Causes and Symptoms of Thoracic Disc Herniations
Because of the design of your spine, there is less space between each thoracic vertebrae, which means discs in this section are thinner than in your cervical or lumbar spine. This isn’t usually an issue because, under normal circumstances, these discs aren’t absorbing as much shock as the discs in your lower spine, but because they are not as readily equipped to handle stress if they are forced to absorb a larger shock, damage and herniation can occur.
Thoracic disc herniations can occur as a result of direct trauma, poor body mechanics during physical activity, or from traumatic twisting or turning.

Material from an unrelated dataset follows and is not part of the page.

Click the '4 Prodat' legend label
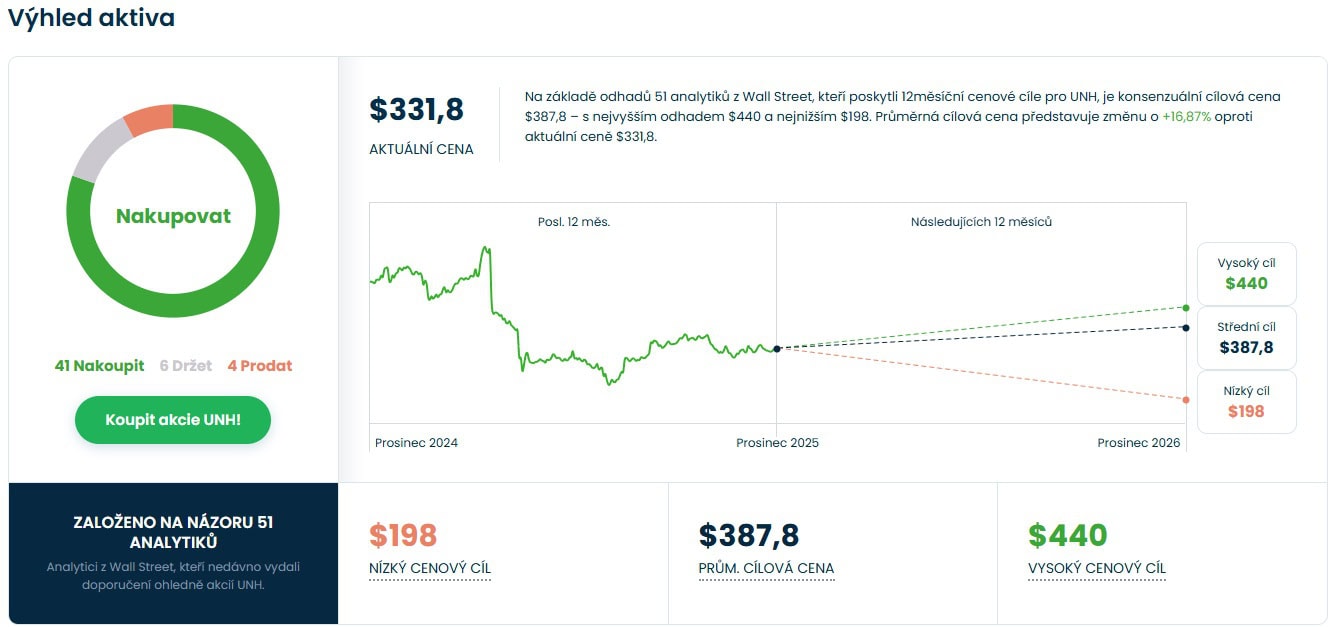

There are also some risk factors that increase your likelihood of a thoracic disc issue, like smoking, natural aging, degenerative disc disease and working in a physical trade for a good portion of your life.
Symptoms of a thoracic disc herniation include:
- Localized back pain in the middle of your back
- Pain with movement
- Radiating pain
- Abdominal discomfort
- Muscle weakness
Diagnosing and Treating Thoracic Spinal Disc Herniations
Disc herniations in the thoracic region account for about one percent of all disc herniations in the spine, so while they are rare, they are also commonly misdiagnosed. Because of this, it is imperative that you seek out a spine specialist to perform your assessment instead of a primary care physician.
Diagnosis will begin with a physical exam to look for symptoms, and some movement tests may help to indicate which actions cause discomfort. Your doctor will also ask about your pain and take a look at your medical history. From there, if they suspect a disc herniation, they’ll order an X-ray, MRI or CT scan to confirm its presence and its location.
Treatment varies from patient to patient, but most doctors will recommend weeks of conservative care before considering an operation. Some of the more common treatment techniques include rest, immobilization, ice/heat therapy, physical therapy, stretching exercises, and anti-inflammatory medications.
If six or more weeks of non-surgical treatment has failed to correct the problem or the pain has gotten worse, an operation may be recommended. There are a few different surgeries your doctor can perform, and they’ll walk you through all your options and help you weigh the risks and benefits. All operations for thoracic disc herniations have very high rates of success.